Previously, on No Moods, Ads, or Cutesy Fucking Icons...

Many religious people are idiots. My Dad's religious, but he's no idiot. There are some other smart religious people out there too. Maybe they're right and I'm wrong. But they can't be, because I'm a scientist and they're not! But real scientists have to allow for the possibility that they can be wrong about anything; otherwise they're just another breed of fundamentalist. Oh, look, here's a scientist called Francis Collins. He is much smarter, more prominent, and way better-paid than I ever was. He says I'm wrong. He says he has evidence for the existence of the Christian God. He uses many scientific-sounding words to convince me he might be on to something.

Teach me, Francis Collins, Director of the Human Genome Project, arch-nemesis of the evil Craig Venter! Show me the way!

Here it is. Dr. Francis Collins' Big Reveal. Actually, his Big Reveal was a personal epiphany he had while looking at a bunch of icicles; this is his Evidence That Demands A Verdict, and it is, wait for it:

The warm fuzzy feeling you get when you "Do The Right Thing".

Yup. That's it. A dopamine rush, elevated to the status of "The Moral Law". Universally extant in every Human culture, he says, and unique to Human culture as well. "Evolution will never explain The Moral Law and the Universal Search for God", he assures us, will never explain that uniquely, universally human urge to help those in need, even if they don't share our genes, even at our own expense. We are beyond evolution — for if the evolutionists were right, we'd never do anything except selfishly try to spread our own genes. Collins actually uses the word "scandal" to describe the way in which we "evolutionists" regard altruism.

He invokes C.S. Lewis's faux-adaptationist argument to induce God's existence from these warm fuzzies:

"Creatures are not born with desires unless satisfaction for those desires exists. A baby feels hunger; well, there is such a thing as food. A duckling wants to swim; well, there is such a thing as water. Pedophiles feel sexual desire; well, there is such a thing as alter boys*. If I find in myself a desire which no experience in this world can satisfy, the most probable explanation is that I was made for another world."

After which Collins cuts in and asks "Why do we have a 'God-shaped vacuum' in our hearts unless it is meant to be filled?"

Where to start. (Beyond noting that while some sort of vacuum does seem to persist in one Francis Collins, it is unlikely to reside in his thorax...)

Let's start with a general observation.
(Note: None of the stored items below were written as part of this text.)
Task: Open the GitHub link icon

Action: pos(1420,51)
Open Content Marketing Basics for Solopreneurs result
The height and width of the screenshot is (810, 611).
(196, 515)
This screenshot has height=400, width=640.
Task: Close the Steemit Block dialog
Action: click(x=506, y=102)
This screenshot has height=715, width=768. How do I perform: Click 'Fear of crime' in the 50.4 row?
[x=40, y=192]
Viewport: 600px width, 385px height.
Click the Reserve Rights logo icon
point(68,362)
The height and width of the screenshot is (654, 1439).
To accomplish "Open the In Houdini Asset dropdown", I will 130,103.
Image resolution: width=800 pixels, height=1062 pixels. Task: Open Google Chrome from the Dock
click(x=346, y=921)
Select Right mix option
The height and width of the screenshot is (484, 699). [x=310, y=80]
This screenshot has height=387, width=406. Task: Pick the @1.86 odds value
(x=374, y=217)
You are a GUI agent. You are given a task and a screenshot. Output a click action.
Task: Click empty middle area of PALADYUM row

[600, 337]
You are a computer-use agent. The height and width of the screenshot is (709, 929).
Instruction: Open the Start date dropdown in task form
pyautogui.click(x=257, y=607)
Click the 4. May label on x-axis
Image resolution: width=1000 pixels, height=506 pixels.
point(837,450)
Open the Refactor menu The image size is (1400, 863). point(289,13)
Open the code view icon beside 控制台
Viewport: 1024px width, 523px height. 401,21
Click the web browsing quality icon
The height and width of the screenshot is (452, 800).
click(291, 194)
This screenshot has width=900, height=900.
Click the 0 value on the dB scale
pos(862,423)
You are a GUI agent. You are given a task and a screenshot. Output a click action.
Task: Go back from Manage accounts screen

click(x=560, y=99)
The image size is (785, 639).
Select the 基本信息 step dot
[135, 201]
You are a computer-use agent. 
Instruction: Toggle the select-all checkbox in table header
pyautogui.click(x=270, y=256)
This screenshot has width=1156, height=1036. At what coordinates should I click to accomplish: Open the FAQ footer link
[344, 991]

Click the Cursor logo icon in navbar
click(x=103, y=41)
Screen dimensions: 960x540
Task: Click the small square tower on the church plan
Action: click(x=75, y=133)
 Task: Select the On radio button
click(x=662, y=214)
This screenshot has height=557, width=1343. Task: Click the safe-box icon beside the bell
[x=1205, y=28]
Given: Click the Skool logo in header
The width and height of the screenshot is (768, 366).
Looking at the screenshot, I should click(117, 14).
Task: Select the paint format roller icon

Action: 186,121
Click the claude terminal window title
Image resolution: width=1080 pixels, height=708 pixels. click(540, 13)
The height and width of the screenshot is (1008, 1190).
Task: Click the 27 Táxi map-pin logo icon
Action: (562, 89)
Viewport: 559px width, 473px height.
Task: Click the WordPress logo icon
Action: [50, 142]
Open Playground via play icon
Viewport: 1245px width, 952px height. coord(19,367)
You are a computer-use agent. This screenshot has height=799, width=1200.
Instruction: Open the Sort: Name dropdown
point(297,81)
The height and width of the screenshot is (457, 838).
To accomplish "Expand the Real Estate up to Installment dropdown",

Collins' understanding of natural selection appears to be a woefully-ignorant caricature in which every organism always behaves optimally to promote its own fitness, and every instance in which this doesn't happen constitutes a failure of evolutionary theory calling out for Divine intervention. What he doesn't seem to understand (or perhaps, what he's hoping you won't) is that the whole basis of natural selection is variation. Organisms differ; some do better than others; the losers leave fewer offspring. Nature, in other words, is chock-full of creatures who do not selfishly spread their genes, who benefit others at their own expense. Conspecifics might call such organisms "unsuccessful competitors". Parasites would call them "hosts". Predators would call them "food". The Archdiocese calls them "parishioners".

Perhaps you're thinking that's a cheap shot; prey may not successfuly spread their genes, but that's not for want of trying. I would counter that the same could be said of all those good folks who turn the other cheek expecting a grand payoff in the Kingdom of Heaven. Either way, this Collins guy needs to be taught the basics — not just of biology, but of elementary logic. To claim that non-selfish acts contradict evolutionary theory is like claiming that blow jobs contradict the orgasm's role in reproduction.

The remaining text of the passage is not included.